SECTION 2.10. CHANGES IN LAW REGARDING LIBOR RATE LOANS.
     (A) If any change in any applicable law (including the adoption of any new applicable law) or any change in the interpretation of any applicable law by any judicial, governmental or other regulatory body charged with the interpretation, implementation or administration thereof, should make it (or in the good-faith judgment of Bank should raise a substantial question as to whether it is) unlawful for Bank to make, maintain or fund any loans bearing interest as LIBOR Rate Loans, then (a) the obligation of Bank to make LIBOR Rate Loans shall, upon the effectiveness of such event, be suspended for the duration of such unlawfulness, and (b) if Bank so requests, Borrower shall, on such date as may be required by the relevant applicable law, repay, prepay or convert to Daily LIBOR Rate Loans all then-outstanding LIBOR Rate Loans of such type made to Borrower by Bank together with accrued interest thereon and all amounts then due, if any, hereunder
     (B) Borrower shall pay to Bank immediately upon demand, in addition to any other amounts due or to become due hereunder, any and all (i) withholdings, interest equalization taxes, stamp taxes or other taxes (except income and franchise taxes) imposed by any domestic or foreign governmental authority and related in any manner to the LIBOR Rate Loans or the calculation of the LIBOR Rate, and (ii) future, supplemental, emergency or other changes in the assessment rates imposed by the Federal Deposit Insurance Corporation, or similar requirements or costs imposed by any domestic or foreign governmental authority or resulting from compliance by Bank with any request or directive (whether or not having the force of law) from any central bank or other governmental authority and related in any manner to the LIBOR Rate to the extent they are not included in the calculation of LIBOR. In determining which of the foregoing are attributable to any LIBOR Rate option available to Borrower hereunder, any reasonable allocation made by Bank among its operations shall be conclusive and binding upon Borrower.
ARTICLE III
CONDITIONS PRECEDENT
SECTION 3.01. CONDITION PRECEDENT TO INITIAL LOAN. The obligation of Bank to make the initial Loan (or issuance of any initial Letter of Credit hereunder, as applicable) is subject to the following conditions precedent:
     (A) Bank shall have received the following, each dated the day of such Loan (or issuance of such Letter of Credit, as applicable), in form and substance satisfactory to Bank:
     (1) The fully-executed original Note, together with a fully-executed original counterpart of this Agreement and the fully-executed (and acknowledged, where required by form) other Loan Documents.

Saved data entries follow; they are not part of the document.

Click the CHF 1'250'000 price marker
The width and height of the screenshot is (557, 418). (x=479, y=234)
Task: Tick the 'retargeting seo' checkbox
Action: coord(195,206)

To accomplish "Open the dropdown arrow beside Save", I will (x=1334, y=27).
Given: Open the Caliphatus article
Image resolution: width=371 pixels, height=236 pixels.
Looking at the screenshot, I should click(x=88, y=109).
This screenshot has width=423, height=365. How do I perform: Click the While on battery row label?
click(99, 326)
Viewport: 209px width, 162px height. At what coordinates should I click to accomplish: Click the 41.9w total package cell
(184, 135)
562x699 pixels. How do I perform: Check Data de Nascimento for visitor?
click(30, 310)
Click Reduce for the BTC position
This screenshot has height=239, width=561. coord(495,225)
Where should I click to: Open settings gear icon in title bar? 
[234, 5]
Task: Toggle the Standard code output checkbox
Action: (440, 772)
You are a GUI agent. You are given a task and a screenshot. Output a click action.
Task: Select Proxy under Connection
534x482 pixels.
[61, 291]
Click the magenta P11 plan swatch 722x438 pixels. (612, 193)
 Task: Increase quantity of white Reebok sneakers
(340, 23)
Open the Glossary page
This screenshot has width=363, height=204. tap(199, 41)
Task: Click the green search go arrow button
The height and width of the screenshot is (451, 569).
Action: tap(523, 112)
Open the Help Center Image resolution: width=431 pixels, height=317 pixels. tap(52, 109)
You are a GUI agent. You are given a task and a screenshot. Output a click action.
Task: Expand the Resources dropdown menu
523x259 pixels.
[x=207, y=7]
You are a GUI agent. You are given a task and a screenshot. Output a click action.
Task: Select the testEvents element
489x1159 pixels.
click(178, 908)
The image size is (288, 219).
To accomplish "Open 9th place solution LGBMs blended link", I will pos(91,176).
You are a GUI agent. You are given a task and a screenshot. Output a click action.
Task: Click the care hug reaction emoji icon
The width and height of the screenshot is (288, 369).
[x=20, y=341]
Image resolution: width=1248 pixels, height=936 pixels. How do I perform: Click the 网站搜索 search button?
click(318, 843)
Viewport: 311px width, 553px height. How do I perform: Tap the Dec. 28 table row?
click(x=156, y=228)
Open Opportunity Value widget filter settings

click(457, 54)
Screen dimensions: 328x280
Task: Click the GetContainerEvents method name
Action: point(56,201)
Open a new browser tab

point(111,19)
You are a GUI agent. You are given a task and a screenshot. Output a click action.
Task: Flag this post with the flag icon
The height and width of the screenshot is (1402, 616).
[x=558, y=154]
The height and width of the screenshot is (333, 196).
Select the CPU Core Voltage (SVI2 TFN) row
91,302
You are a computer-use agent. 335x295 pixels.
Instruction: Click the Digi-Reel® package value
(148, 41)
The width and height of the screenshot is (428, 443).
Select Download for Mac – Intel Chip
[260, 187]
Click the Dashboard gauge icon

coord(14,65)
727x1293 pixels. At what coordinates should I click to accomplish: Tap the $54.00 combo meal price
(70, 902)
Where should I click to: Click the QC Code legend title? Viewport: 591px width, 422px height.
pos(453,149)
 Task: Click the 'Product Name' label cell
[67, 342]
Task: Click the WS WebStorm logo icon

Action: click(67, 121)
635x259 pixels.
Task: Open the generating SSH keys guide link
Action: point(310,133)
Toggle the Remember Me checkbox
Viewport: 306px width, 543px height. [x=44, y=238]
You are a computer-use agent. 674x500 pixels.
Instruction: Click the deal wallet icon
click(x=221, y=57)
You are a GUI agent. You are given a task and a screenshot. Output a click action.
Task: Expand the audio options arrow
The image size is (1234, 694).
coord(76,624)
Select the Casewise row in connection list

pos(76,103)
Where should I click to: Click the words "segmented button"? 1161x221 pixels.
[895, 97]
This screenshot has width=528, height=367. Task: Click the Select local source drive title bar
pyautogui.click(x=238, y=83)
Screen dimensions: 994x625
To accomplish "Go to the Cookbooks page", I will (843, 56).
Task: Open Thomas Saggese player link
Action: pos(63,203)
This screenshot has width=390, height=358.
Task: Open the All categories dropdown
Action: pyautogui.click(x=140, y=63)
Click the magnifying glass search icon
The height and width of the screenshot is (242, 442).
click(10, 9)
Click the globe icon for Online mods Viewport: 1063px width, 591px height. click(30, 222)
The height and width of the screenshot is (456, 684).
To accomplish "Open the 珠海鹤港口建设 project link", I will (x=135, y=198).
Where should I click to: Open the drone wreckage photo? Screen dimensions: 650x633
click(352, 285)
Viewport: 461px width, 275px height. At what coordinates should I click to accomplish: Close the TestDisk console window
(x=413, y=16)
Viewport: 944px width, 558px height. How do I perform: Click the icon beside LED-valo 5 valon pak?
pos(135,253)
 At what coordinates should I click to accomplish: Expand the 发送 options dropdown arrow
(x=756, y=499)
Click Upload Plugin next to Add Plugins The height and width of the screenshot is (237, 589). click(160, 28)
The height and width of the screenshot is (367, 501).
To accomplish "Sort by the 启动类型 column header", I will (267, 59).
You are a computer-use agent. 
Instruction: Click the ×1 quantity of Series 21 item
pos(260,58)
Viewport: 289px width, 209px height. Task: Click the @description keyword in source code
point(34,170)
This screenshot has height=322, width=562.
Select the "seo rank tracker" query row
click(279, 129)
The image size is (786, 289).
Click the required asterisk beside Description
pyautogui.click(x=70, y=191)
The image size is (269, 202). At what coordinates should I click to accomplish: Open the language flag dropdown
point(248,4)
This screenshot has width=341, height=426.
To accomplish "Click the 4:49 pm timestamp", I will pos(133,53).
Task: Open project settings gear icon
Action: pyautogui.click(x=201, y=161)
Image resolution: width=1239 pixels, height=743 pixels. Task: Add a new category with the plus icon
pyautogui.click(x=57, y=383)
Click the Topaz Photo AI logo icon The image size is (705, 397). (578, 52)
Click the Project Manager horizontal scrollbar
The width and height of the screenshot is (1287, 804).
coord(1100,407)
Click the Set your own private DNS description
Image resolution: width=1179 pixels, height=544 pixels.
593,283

     (2) Evidence of all insurance required by the terms of Section 5.01(F) of this Agreement and the other Loan Documents.
     (3) Certified copies of the Articles of Incorporation and Bylaws (or other organizational documents, if applicable) of Borrower, together with original or certified copies of resolutions of the Board of Directors of Borrower, approving each Loan Document to which it is a party (or for which its consent or approval is required) and of all documents evidencing other necessary action and governmental approvals, if any, with respect to such Loan Document.
     (4) A certificate of the Secretary of State of the state of organization of Borrower, dated not more than thirty (30) days prior to the date of the initial Loan hereunder, reflecting the existence and good standing of Borrower.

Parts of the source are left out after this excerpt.